8 Nous avons examiné la documentation de la réunion du Conseil le 2 septembre, dont l’ordre du jour et le procès-verbal, la correspondance discutée durant la séance à huis clos, les courriels organisant la séance à huis clos, le Règlement de procédure du Canton et les extraits pertinents de la Loi. De plus, nous avons parlé avec le personnel du Canton et nous avons interviewé certains membres du Conseil qui étaient présents à la réunion.

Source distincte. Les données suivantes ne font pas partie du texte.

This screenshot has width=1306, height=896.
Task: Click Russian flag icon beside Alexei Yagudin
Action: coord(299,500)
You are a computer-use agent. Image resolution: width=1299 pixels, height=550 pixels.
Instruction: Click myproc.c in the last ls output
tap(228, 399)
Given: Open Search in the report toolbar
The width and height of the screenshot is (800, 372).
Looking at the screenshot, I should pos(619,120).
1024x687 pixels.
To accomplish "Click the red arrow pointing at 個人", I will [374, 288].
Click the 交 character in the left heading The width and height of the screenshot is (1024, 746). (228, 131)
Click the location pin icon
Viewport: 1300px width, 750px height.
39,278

9 Les membres du Conseil et du personnel ont pleinement coopéré à notre enquête.
10 Des élections municipales ont eu lieu le 27 octobre 2014. Un nouveau maire a été élu, ainsi que cinq nouveaux conseillers. Notre enquête s’est achevée avant l’entrée en fonction du nouveau Conseil.
Règlement de procédure
11 Le Règlement de procédure du Canton (06-2011) stipule que les réunions ordinaires du Conseil et du Comité plénier se tiendront les premier et troisième lundis de chaque mois à 18 h 30.

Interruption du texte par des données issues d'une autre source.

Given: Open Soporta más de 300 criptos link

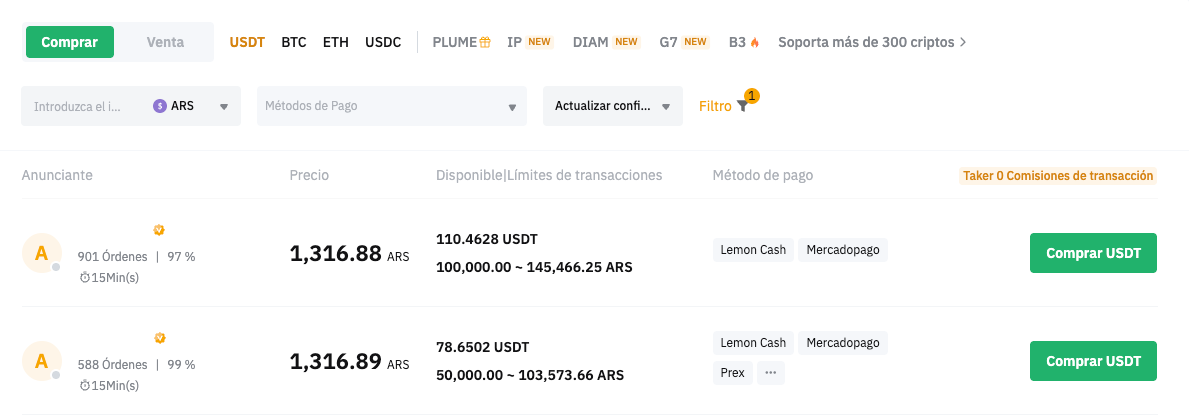Looking at the screenshot, I should 872,42.
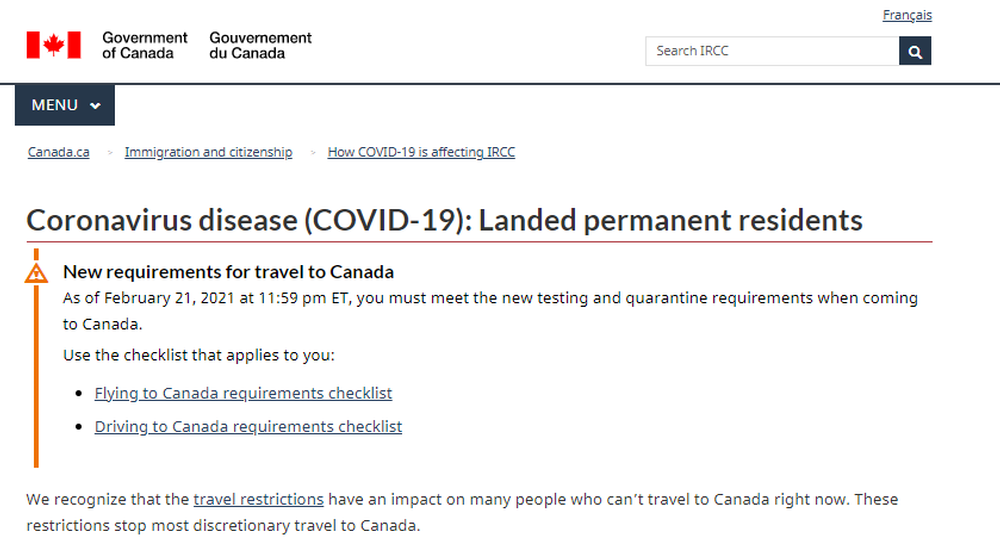This screenshot has height=540, width=1000.
Task: Click the February 21, 2021 alert paragraph
Action: 490,311
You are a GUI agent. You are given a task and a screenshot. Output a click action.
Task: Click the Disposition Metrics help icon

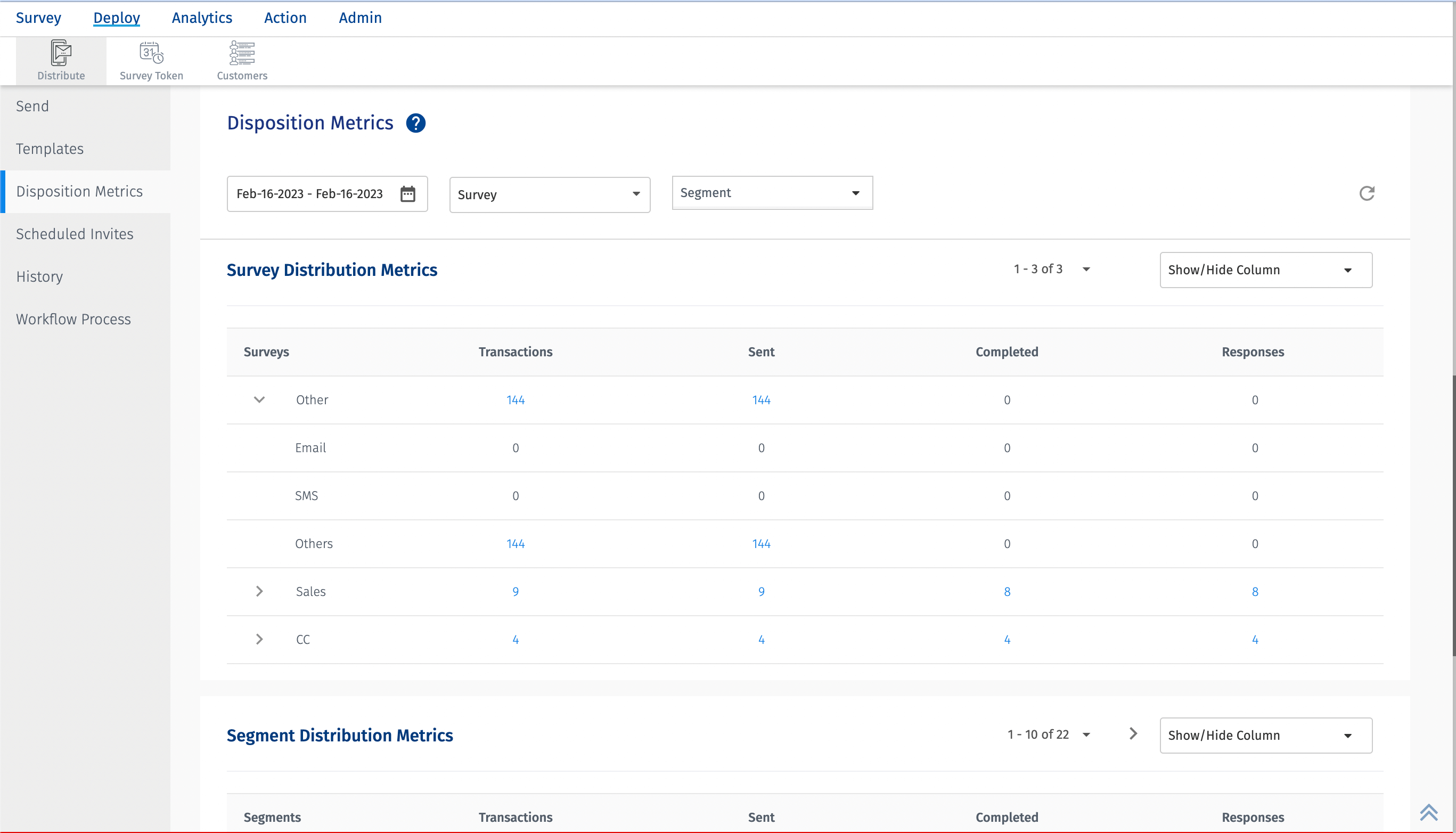tap(416, 123)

12 Le Règlement stipule aussi que les réunions auront lieu dans la salle du Conseil, au bureau du Canton (situé à Matheson), ou dans un lieu désigné et utilisé par le Conseil de temps à autre.
13 Le Règlement n’exige pas explicitement qu’un avis soit communiqué au public pour les réunions ordinaires ou extraordinaires. En revanche, il stipule que le calendrier approuvé des réunions ordinaires du Conseil et du Comité plénier doit être affiché sur le babillard municipal, qui se trouve dans le bureau administratif du Canton.

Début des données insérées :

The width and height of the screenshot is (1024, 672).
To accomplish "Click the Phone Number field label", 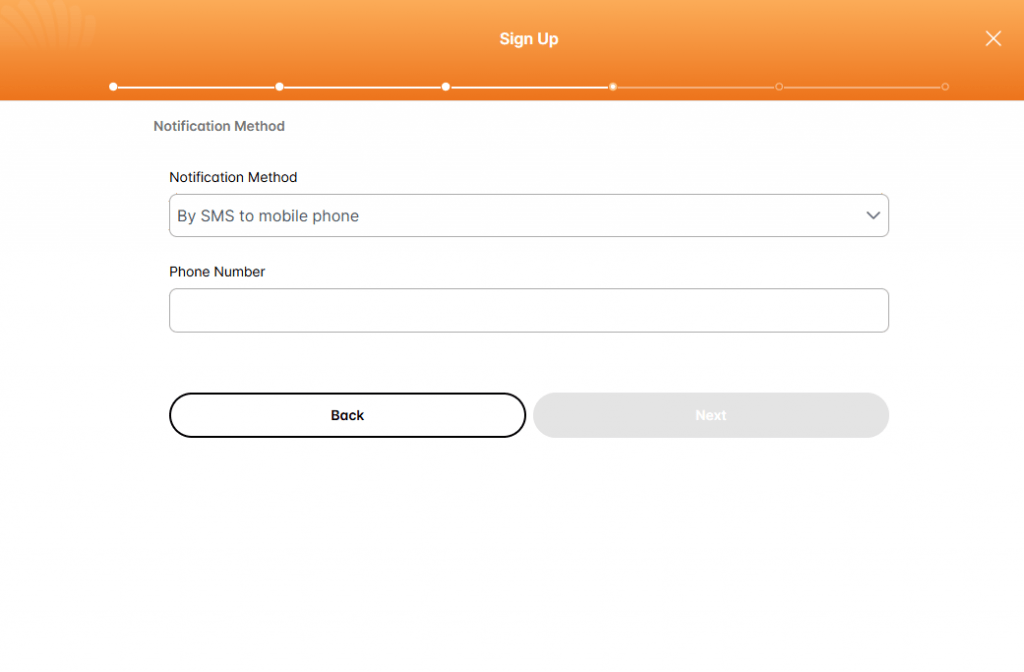I will pyautogui.click(x=217, y=272).
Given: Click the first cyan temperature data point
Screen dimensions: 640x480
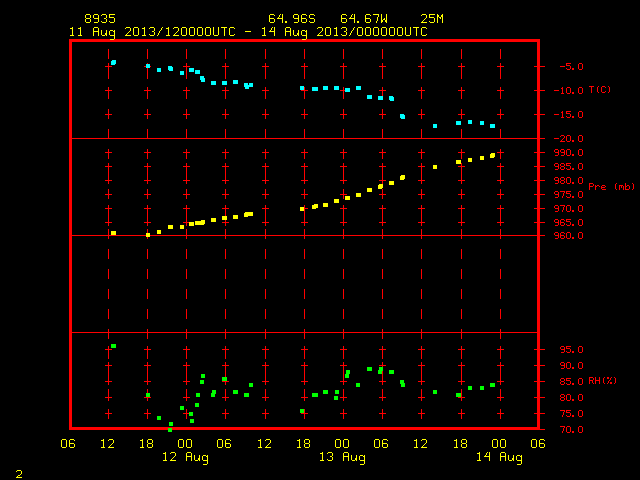Looking at the screenshot, I should pyautogui.click(x=113, y=62).
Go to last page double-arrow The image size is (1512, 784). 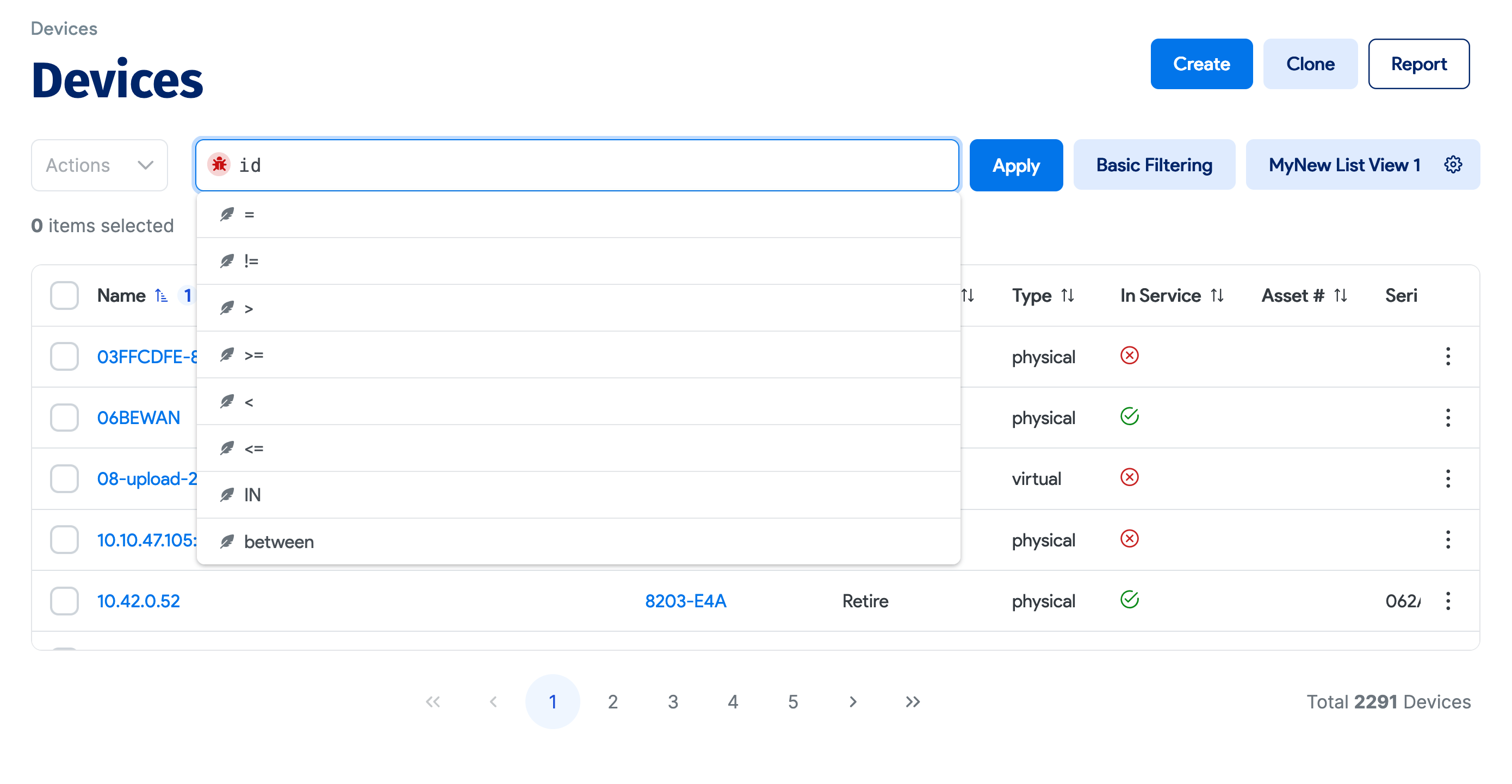coord(912,702)
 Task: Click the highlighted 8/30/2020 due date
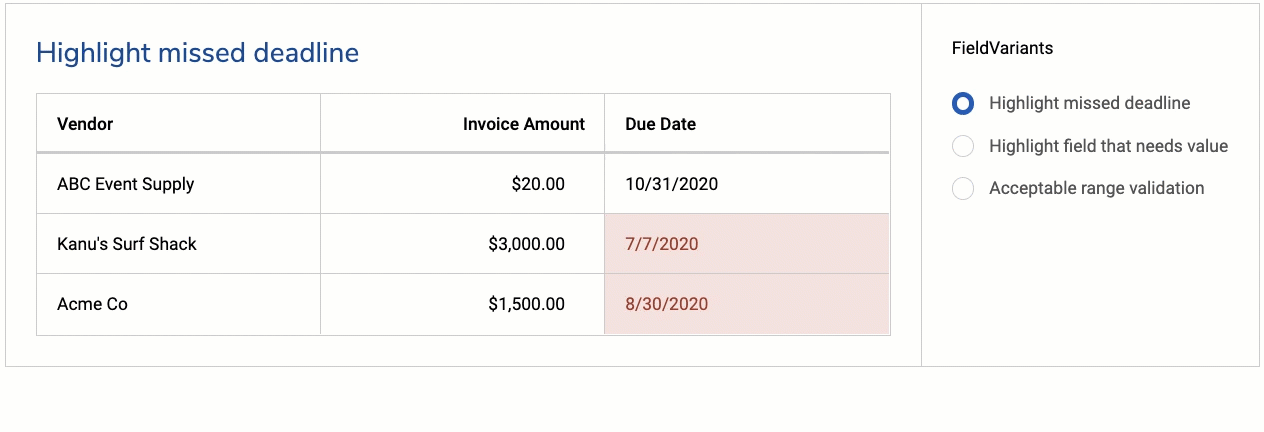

14 La secrétaire nous a fait savoir qu’en plus d’afficher le calendrier annuel des réunions sur le babillard, le Canton a pour habitude de le mettre en ligne sur son site Web.
15 Le Règlement n’exige pas que les ordres du jour des réunions soient affichés d’avance. Nous avons été informés qu’en pratique, l’ordre du jour d’une réunion est généralement affiché sur le site Web du Canton à un moment de la journée du lundi avant la réunion.
16 Conformément au Règlement, l'ordre du jour peut être modifié lors d’une réunion par une résolution adoptée par les deux tiers des conseillers présents.
Réunion du 2 septembre 2014
Contexte
17 Le 31 mars 2014, la convention collective entre le Canton et 15 de ses employés non-cadres, représentés par le Syndicat canadien de la fonction publique (SCFP), a pris fin.
18 À la suite de l’échec des négociations, un lockout imposé par le Canton a commencé le 11 août 2014.
19 Le 6 octobre 2014, ce lockout a pris fin et les employés adhérant au SCFP ont repris le travail au Canton.
Avis et ordre du jour
20 Une réunion ordinaire du Comité plénier était prévue pour le 2 septembre 2014, à 18 h 30. La date et l’heure de cette réunion ont été affichées sur le babillard et le site Web du Canton.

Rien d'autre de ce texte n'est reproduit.